![UDL_COBRANDING_UJM-CNJM_124x300.png](attachment:UDL_COBRANDING_UJM-CNJM_124x300.png)

<center><span style="font-size:35px"><b>Advanced Machine Learning</b></span><br><br><span style="font-size:25px">Proximal Splitting Algorithms</span></center>

In [None]:
import numpy as np
import matplotlib.pyplot as plt
import torch
import pandas as pd

# PART 1: Feature Selection with Lasso

The **Least Absolute Shrinkage and Selection Operator (LASSO)** is a mathematical operator used in linear regression use to penalize the absolute values of regression coefficients, encouraging some coefficients to be exactly zero. This helps with feature selection and model simplification by reducing the number of relevant variables considered in the model. More formally, given some input matrix $X\in\mathbb{R}^{m\times n}$ and some output vector $y\in\mathbb{R}^m$, it finds a linear relationship $y \approx X \hat{w}$ where

$$\begin{equation}\hat{w}=\underset{w\in\mathbb{R}^n}{\mathrm{argmin}}\; \frac{1}{2}\| y - Xw\|_2^2 + \lambda \| w\|_1\quad\text{with}\quad\lambda>0\end{equation}$$

The regularization parameter $\lambda>0$ has to be selected in order to tune the right balance the data fidelity and regularization terms.

# 1.1. Dataset and Preprocessing

We consider the following *House Prices* dataset [1].

> Ask a home buyer to describe their dream house, and they probably won't begin with the height of the basement ceiling or the proximity to an east-west railroad. But this playground competition's dataset proves that much more influences price negotiations than the number of bedrooms or a white-picket fence.
>
> With 79 explanatory variables describing (almost) every aspect of residential homes in Ames, Iowa, your goal is to predict the final price of each home.

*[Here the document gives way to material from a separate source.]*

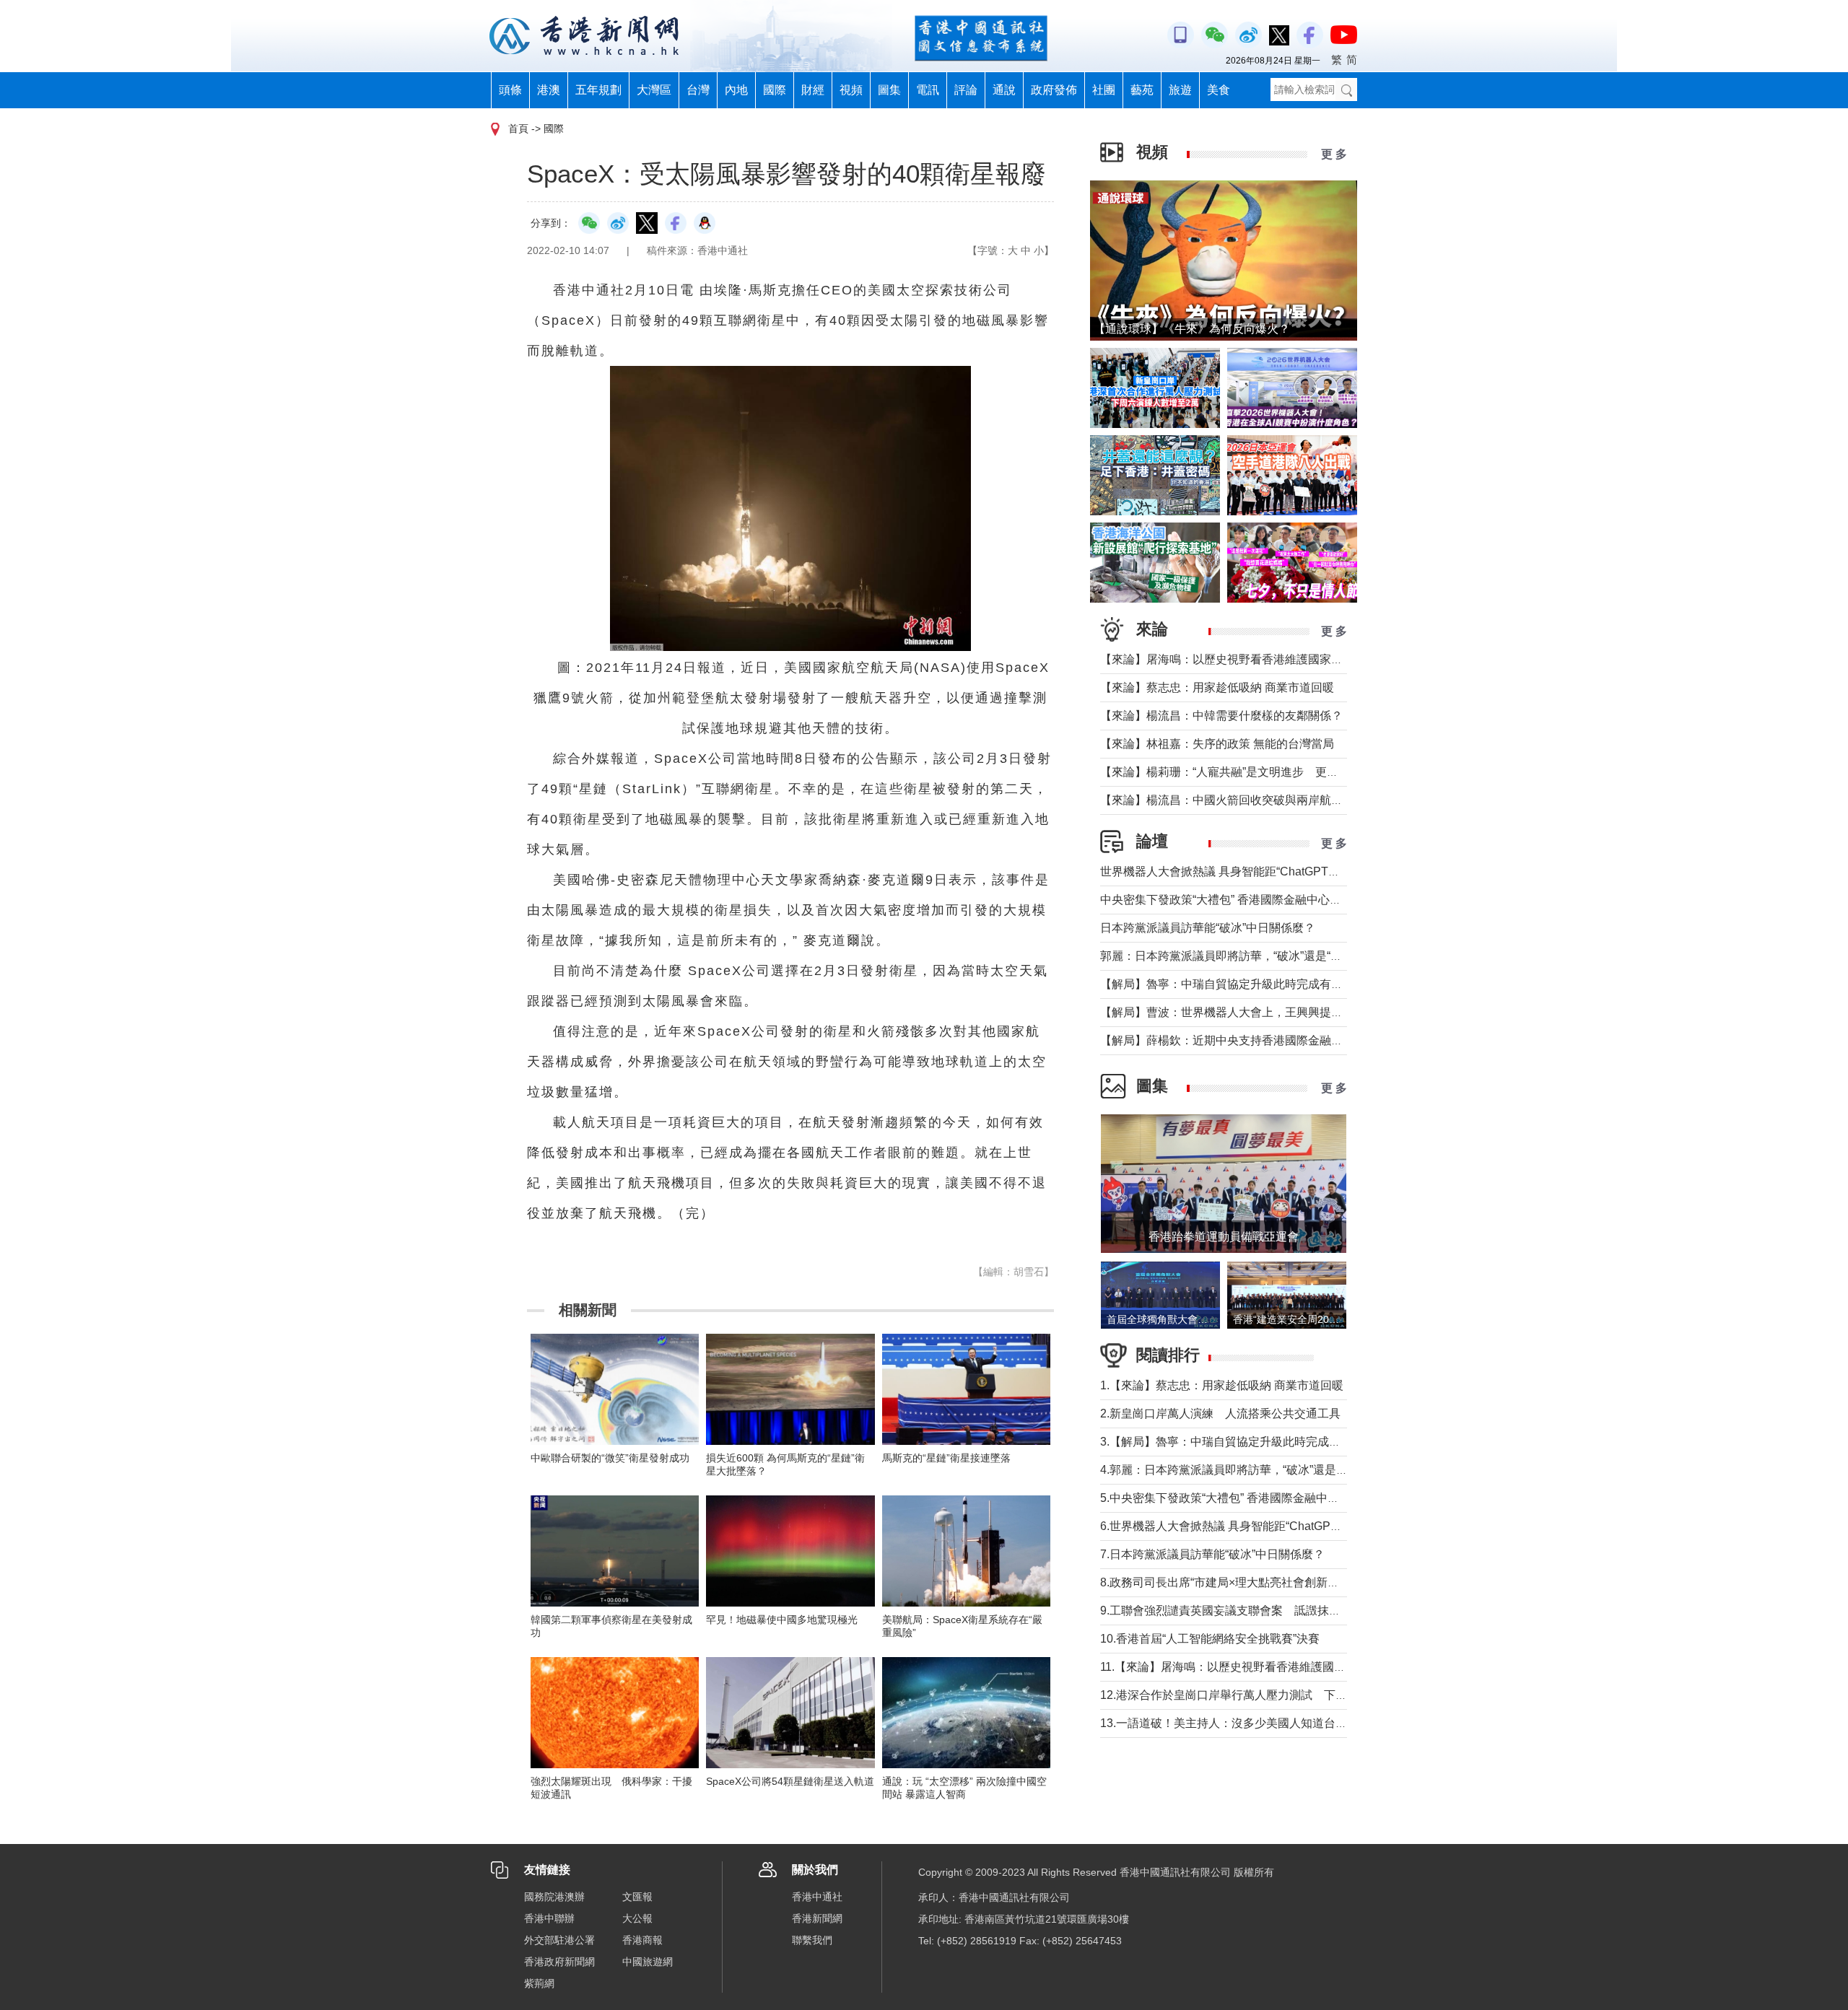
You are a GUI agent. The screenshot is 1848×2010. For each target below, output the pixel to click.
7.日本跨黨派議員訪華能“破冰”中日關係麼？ (1212, 1554)
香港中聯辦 (549, 1918)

**Exercice:** Load the data from the file *train.csv* by using pandas. Comment the data.

**Exercice:** We consider the following preprocessing where 1) the categorial features are converted into numerical features by using the function *LabelEncoder* and 2) the instances with *NaN* values are removed by resorting to the function *dropna* of the Pandas library. Comment.

In [None]:
from sklearn.preprocessing import LabelEncoder
numerics = ['int16', 'int32', 'int64', 'float16', 'float32', 'float64']
non_numeric_cols = data.select_dtypes(exclude=numerics).columns

le = LabelEncoder()
for col in non_numeric_cols:
    data[col] = le.fit_transform(data[col])
data = data.dropna()


**Exercice:** In the following, we would like to predict the *SalePrice* (denoted $y$) of the house from all the other different features (denoted $X$). Extract $\{X,y\}$ from the data. You might resort to *.drop* from the Pandas library. Then, convert them to numpy arrays.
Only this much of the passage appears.